Here’s why they’re wrong.
First of all, jobs and inequality are closely linked if not identical issues. There’s a pretty good although not ironclad case that soaring inequality helped set the stage for our economic crisis, and that the highly unequal distribution of income since the crisis has perpetuated the slump, especially by making it hard for families in debt to work their way out.
Moreover, there’s an even stronger case to be made that high unemployment — by destroying workers’ bargaining power — has become a major source of rising inequality and stagnating incomes even for those lucky enough to have jobs.
Beyond that, as a political matter, inequality and macroeconomic policy are already inseparably linked. It has been obvious for a long time that the deficit obsession that has exerted such a destructive effect on policy these past few years isn’t really driven by worries about the federal debt.
It is, instead, mainly an effort to use debt fears to scare and bully the nation into slashing social programs — especially programs that help the poor.
For example, two-thirds of the spending cuts proposed last year by Rep. Paul Ryan, chairman of the House Budget Committee, would have come at the expense of lower-income families.
The flip side of this attempt to use fiscal scare tactics to worsen inequality is that highlighting concerns about inequality can translate into pushback against job-destroying austerity, too.

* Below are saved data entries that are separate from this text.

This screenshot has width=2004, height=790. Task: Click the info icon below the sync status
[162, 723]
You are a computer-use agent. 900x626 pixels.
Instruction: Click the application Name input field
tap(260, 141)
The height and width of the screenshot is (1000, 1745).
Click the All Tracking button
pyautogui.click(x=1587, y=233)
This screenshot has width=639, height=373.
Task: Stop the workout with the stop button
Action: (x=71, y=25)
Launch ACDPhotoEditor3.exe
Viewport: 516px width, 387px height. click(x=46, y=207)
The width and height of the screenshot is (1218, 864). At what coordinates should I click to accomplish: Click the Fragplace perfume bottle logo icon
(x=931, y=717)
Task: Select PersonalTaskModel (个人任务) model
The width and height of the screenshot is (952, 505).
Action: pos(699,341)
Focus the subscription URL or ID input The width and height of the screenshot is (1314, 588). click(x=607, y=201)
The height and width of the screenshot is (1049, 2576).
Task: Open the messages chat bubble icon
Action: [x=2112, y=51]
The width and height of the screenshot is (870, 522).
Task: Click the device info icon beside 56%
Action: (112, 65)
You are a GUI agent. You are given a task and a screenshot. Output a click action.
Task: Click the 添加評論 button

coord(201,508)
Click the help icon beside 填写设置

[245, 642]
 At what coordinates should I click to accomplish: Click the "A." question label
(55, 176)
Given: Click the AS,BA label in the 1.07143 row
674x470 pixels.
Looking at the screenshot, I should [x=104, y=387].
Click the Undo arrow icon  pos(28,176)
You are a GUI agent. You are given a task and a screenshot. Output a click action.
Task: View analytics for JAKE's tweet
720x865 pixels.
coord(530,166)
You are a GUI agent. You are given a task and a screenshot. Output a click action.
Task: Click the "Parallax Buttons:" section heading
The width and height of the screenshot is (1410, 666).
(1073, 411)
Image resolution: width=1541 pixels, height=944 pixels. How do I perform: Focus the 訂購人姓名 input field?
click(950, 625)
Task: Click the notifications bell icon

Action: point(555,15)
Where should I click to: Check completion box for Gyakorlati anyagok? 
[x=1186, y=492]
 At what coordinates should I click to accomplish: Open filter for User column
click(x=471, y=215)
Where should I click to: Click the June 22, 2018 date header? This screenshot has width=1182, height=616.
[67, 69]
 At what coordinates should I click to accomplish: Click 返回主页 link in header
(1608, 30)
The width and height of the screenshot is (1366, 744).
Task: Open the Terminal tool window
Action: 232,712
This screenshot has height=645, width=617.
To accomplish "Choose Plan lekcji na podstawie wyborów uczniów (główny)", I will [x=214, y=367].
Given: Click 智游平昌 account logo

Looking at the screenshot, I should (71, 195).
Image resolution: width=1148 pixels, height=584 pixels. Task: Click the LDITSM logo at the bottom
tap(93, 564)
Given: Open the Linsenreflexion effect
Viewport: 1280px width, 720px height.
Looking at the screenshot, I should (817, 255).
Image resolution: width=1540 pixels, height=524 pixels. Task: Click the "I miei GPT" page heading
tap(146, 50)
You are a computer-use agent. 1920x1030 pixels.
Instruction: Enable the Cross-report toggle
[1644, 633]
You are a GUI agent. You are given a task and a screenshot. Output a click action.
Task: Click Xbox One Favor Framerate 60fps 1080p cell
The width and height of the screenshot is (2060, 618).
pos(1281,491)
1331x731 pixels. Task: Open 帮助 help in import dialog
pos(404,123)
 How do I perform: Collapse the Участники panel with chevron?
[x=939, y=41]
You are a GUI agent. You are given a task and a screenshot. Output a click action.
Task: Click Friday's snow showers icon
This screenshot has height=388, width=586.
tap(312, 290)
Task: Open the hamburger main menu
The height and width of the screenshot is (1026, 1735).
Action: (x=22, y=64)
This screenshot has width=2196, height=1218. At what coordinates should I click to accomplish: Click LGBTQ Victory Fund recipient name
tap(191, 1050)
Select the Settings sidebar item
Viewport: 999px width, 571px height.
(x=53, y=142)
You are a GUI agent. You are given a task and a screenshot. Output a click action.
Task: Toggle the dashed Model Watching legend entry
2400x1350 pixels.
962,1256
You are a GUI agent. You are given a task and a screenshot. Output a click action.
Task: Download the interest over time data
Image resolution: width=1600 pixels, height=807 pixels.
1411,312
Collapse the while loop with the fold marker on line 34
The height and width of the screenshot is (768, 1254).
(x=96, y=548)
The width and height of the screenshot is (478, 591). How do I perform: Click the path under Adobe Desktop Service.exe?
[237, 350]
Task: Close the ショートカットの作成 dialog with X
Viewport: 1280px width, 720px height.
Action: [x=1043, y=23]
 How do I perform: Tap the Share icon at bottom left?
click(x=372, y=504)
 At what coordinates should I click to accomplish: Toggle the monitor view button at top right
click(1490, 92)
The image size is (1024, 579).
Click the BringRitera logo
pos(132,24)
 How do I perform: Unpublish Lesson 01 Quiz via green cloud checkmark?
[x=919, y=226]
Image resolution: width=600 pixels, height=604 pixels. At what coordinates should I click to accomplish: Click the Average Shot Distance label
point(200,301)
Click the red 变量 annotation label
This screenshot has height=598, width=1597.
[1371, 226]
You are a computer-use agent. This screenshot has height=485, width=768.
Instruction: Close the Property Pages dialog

But the most important reason for Obama to focus on inequality is political realism. Like it or not, the simple fact is that Americans “get” inequality; macroeconomics, not so much.
There’s an enduring myth among the punditocracy that populism doesn’t sell, that Americans don’t care about the gap between the rich and everyone else. It’s not true. Yes, we’re a nation that admires rather than resents success, but most people are nonetheless disturbed by the extreme disparities of our Second Gilded Age. A new Pew poll finds an overwhelming majority of Americans — and 45 percent of Republicans! — supporting government action to reduce inequality, with a smaller but still substantial majority favoring taxing the rich to aid the poor. And this is true even though most Americans don’t realize just how unequally wealth really is distributed.
By contrast, it’s very hard to communicate even the most basic truths of macroeconomics, like the need to run deficits to support employment in bad times.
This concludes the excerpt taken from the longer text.